Girls and women should feel empowered

As I recently saw in Jordan, Turkey and Ukraine, refugees need a chaos-free, safe place to live. They need to eat and drink. Their children need schooling. They exercise and relax. They paint, cook, act, sing, dance, do yoga and shop.

They also become intimate. Girls and women become pregnant. Babies are born. Families grow. It’s amazing. While bombs drop, unaccompanied minors as young as 4 flee on foot, and generations of families seek whatever approximates order in that most abnormal of settings. But even in refugee camps, and while dispersed in host communities, there is desire. There is the joy of procreation.

Yet in fragile and humanitarian settings, this most deeply natural and automatic of human behaviors and needs is largely unaddressed. If ever there was a time girls and women need to know how to regulate their fertility, and be empowered to make thoughtful choices about their family size, it is when they’re on the run from armed conflict.

Equally, while girls and women always need to be able to prevent and address sex’s unrelated facsimile, gender-based violence, they especially need to, and cannot, as refugees. Gender-based violence, which is really about power and control, escalates in fragile settings. Human rights abuses abound.

I spent two phenomenal, deeply moving weeks with Syrian refugees in Jordan, and then I traveled to Turkey and eastern Ukraine, in my capacity as Goodwill Ambassador for UNFPA, the United Nations Population Fund.

Jordan Pix—Getty Images

Goodwill Ambassador for the United Nations Population Fund (UNFPA) and actress Ashley Judd interacts with a Syrian refugee child during her visit to the gynecology clinic for Syrian refugee women in the Zaatari Refugee Camp in Jordan on April 10, 2016.

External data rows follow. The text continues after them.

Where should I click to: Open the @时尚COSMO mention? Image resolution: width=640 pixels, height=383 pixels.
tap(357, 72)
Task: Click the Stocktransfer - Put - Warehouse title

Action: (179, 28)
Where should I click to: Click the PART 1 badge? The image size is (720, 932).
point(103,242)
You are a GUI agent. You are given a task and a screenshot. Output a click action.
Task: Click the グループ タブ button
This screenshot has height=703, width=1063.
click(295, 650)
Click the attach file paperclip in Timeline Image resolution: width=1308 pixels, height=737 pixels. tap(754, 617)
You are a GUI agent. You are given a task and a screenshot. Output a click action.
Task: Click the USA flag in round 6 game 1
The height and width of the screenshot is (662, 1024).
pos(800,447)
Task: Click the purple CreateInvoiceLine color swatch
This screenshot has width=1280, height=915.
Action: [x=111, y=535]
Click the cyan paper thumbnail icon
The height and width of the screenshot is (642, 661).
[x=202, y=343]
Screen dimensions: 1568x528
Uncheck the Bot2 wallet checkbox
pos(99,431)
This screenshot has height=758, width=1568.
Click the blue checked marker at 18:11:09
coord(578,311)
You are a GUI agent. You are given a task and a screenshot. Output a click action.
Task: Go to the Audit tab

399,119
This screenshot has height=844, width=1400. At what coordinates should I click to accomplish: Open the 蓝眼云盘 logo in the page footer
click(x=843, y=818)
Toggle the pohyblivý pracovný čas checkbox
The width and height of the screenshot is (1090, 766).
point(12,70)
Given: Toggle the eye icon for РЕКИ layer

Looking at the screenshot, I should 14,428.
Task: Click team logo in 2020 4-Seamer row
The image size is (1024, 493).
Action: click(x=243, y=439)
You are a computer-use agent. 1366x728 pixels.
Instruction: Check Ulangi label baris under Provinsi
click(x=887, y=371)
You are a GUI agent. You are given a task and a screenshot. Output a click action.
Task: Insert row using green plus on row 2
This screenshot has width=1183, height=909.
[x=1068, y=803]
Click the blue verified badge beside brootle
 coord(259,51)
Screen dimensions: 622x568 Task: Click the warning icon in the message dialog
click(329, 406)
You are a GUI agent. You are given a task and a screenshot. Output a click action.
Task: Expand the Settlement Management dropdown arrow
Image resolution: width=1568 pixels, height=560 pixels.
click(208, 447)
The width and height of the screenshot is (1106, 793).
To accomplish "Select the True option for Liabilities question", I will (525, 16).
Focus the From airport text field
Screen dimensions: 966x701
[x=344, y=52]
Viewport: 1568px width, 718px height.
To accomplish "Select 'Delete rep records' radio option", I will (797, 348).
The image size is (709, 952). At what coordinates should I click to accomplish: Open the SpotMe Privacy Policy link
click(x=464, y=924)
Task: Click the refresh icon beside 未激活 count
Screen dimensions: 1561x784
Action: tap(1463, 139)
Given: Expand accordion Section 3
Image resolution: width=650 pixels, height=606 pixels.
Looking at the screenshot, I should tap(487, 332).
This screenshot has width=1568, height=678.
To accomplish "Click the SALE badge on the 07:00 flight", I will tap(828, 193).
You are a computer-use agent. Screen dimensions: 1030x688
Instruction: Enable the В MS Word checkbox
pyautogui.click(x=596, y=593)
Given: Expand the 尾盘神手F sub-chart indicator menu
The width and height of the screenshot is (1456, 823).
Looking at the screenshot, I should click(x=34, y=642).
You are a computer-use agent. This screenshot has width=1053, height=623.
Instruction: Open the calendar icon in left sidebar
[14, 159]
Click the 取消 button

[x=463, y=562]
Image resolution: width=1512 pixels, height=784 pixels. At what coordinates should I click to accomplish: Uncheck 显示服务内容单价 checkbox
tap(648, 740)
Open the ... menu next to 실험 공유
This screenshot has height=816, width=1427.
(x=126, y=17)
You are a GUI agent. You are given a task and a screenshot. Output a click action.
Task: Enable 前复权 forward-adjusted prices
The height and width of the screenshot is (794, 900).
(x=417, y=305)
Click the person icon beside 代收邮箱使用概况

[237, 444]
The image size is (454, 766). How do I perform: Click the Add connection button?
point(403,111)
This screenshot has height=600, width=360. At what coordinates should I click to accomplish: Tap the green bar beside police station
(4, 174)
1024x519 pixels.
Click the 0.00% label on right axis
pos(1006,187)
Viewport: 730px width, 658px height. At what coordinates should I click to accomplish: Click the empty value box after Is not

One glaringly bright afternoon in Azraq refugee camp in Jordan, a frantic, wailing figure in an abaya threw herself in front of our truck. She was an adolescent bride. Her young husband had gone out. Her mother- and sisters-in-law had been beating her. But she knew that the staff in the camp would help her, so she fled her new home. Upon finding her, the local staff in our group took her to the UNFPA-run hospital, where she received medical care, psychosocial assistance and legal advice from trained social workers. Now, one month after she reached out for help, she is still safe and living with her parents.

This was not an isolated incident, and these trends aren’t anecdotal: these are occurrences I witnessed myself, and were documented by organizations addressing them. Working with partners on the ground, UNFPA delivers essential services that provide for and protect refugees, and help them begin to increase their self-reliance. The benefits to both refugees and host communities are massive.

Refugees who can plan and space births, access pre- and post-natal care, learn how to disrupt and prevent gender-based violence, end harmful practices, such as child marriage and low school attendance amongst girls, may become more empowered and self-confident, and can in turn meaningfully contribute to host communities. And they can return home with something more to offer than unresolved trauma and bad memories.

Meet the 13-Year-Old Girl Trapped in a Refugee Camp in Greece
Zeinab has been living in the Idomeni refugee camp since late February after her family fled Aleppo, Syria. There are more than 10,000 refugees stuck in the camp after several countries to the north of Greece closed their borders.

 

The conflict in the eastern part of Ukraine has affected about 5.2 million people. And about 14.2 million Syrians need immediate humanitarian assistance (five million of whom are girls and women of childbearing age). Incredible U.N. agencies provide immediate assistance: they understand refugees need to lie down in a calm place and that they need to eat and drink. They need health care (both physical and psychosocial) and access to a livelihood. Refugees also need access to culturally acceptable products and services that empower them and protect their sexual and reproductive health.

The U.S. Ambassador to Jordan, Alice Wells, and I discussed how “trauma not transformed, is trauma transferred.” Refugees need support for gender and other violence that rips through their lives. Visiting UNFPA programs, it was refugees who shared with me how their art, the group sessions, the yoga and Zumba—yes, Zumba—help them cope with and discharge catastrophic emotional burdens.

Last year, 51% of refugees were under 18 years old. This is the highest figure for child refugees in more than a decade. Joy may seem an incongruous feeling on the front lines of humanitarian crisis. Yet, in UNFPA’s youth programs, I saw joy in making art, cooking, dancing, creating theatre, going to school, laughing, hugging, crying with young people, wherever they may be.

I am so glad to work with an agency whose mandate is to protect and empower the reproductive and sexual health of all, create a world where every pregnancy is wanted, every childbirth is safe, and in which youth may achieve their full potential. Thank God, UNFPA is with the refugees of Syria and Ukraine.